SpriteList without spatial hashing is slow for multiple collision tests when GPU transform is used #2363

eschan145 · 2024-09-11T00:47:59Z

Bug Report

When profiling my code, I found out that arcade.gl.query.__exit__ was taking up the vast majority of my performance time, more than four times than anything else. It doesn't seem right that an __exit__ function should take this long, and my project is running slowly because of this. I'm surprised this hasn't been brought up before, and it may be a problem with my code.

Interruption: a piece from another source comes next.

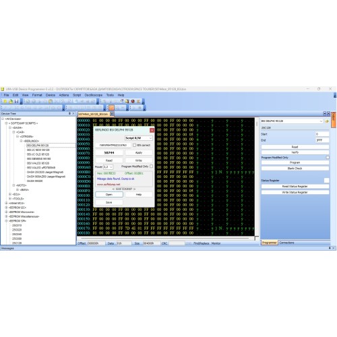Click Read Status Register button
This screenshot has height=337, width=337.
pos(295,187)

         5219230 function calls (5174575 primitive calls) in 49.182 seconds

   Ordered by: internal time

   ncalls  tottime  percall  cumtime  percall filename:lineno(function)
    35634   15.204    0.000   15.364    0.000 C:\Users\Esamu\AppData\Roaming\Python\Python312\site-packages\arcade\gl\query.py:132(__exit__)
     2899    3.393    0.001    4.267    0.001 {built-in method time.sleep}
    35634    3.323    0.000    3.456    0.000 C:\Users\Esamu\AppData\Roaming\Python\Python312\site-packages\arcade\gl\vertex_array.py:342(transform_interleaved)
     4332    1.925    0.000    1.985    0.000 {built-in method nt._getfinalpathname}

System Info

Arcade 3.0.0.dev35
------------------
vendor: Intel
renderer: Intel(R) UHD Graphics
version: (3, 3)
python: 3.12.2 (tags/v3.12.2:6abddd9, Feb  6 2024, 21:26:36) [MSC v.1937 64 bit (AMD64)]
platform: win32
pyglet version: 2.1.dev5
PIL version: 10.2.0

Steps to reproduce/example code:

My project is located at https://github.com/eschan145/SpaceShooter.

The text was updated successfully, but these errors were encountered:

DragonMoffon · 2024-09-24T04:27:15Z

Thanks for bringing this to our attention. The link to your repository doesn't work at the mo. Secondly, I wonder if you could also provide the top functions by the highest average time rather than the highest total time given that the method was called 30000+ times, which means each call takes around 0.5 ms to complete (admittedly not insignificant but it will be interesting to see the slowest methods aswell)

Cleptomania · 2024-09-24T04:36:54Z

I strongly suspect this isn’t anything Arcade can really do about it. My guess is this is just the result of the GL querying being slow, querying blocks the pipeline in GL and is generally a pretty expensive operation to perform. Would need more in depth profiling to determine the exact function call eating the bulk of the time, but I strongly suspect that it’s one of the GL query operations.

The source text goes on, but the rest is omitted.